STATED GOAL 1 »
In the travel thread below, how many days long is the planned fall trip?
STATED GOAL 2 »
Translate this sentence from the travel thread below into Spanish: "Want to see castles, palaces, and churches - but not really into art museums."
STATED GOAL 3 »
Check each statement against the travel thread below. Answer yes or no, and quote the words that decide it. (a) The travelers plan to get a rental car when they land. (b) The first poster wants to spend plenty of time in art museums. (c) The reply warns about toll stickers, especially for Switzerland.

# How many days in Prague and Switzerland



## Jwerking (Jan 14, 2017)

Two active senior couples planning a visit to Prague as a part of a 40 day fall trip.  We are flying into FRA on Aug 30 and picking up a rental car with the major goal of visiting the Alps to enjoy the great outdoors and do some hiking.  But also wanted to visit some historical attractions - so tentatively planning some time in Prague.

Want to see castles, palaces, and churches - but not really into art museums.  How many days should we allow to visit Prague without feeling rushed?

Any advice on driving the rental car into the city center area - is this doable - as I read the streets are narrow and one way?  Or would you suggest staying outside of town and just taking public transportation to center to visit?

Thank you for any advice.


----------



## elaine (Jan 14, 2017)

Be sure to get the correct toll stickers, esp. for Switzerland.

DATA SECTION »
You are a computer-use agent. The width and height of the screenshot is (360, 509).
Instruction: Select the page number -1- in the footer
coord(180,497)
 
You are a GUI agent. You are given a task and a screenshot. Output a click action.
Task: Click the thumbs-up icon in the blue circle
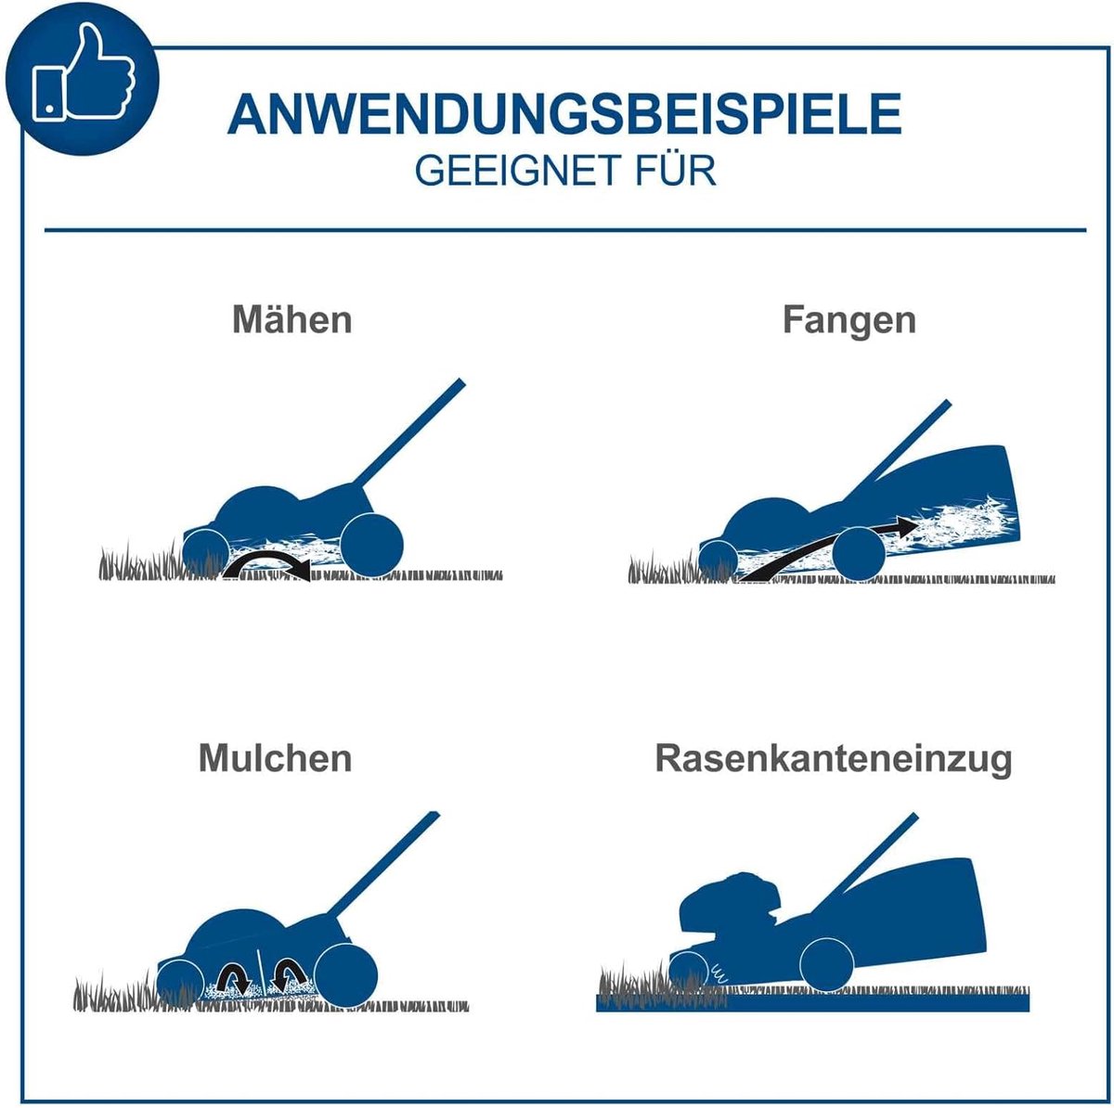click(84, 72)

CORRECT RESPONSE 1 »
40 days.

CORRECT RESPONSE 2 »
Queremos ver castillos, palacios e iglesias, pero no nos interesan mucho los museos de arte.

CORRECT RESPONSE 3 »
(a) Yes: "picking up a rental car"
(b) No: "but not really into art museums"
(c) Yes: "Be sure to get the correct toll stickers, esp. for Switzerland."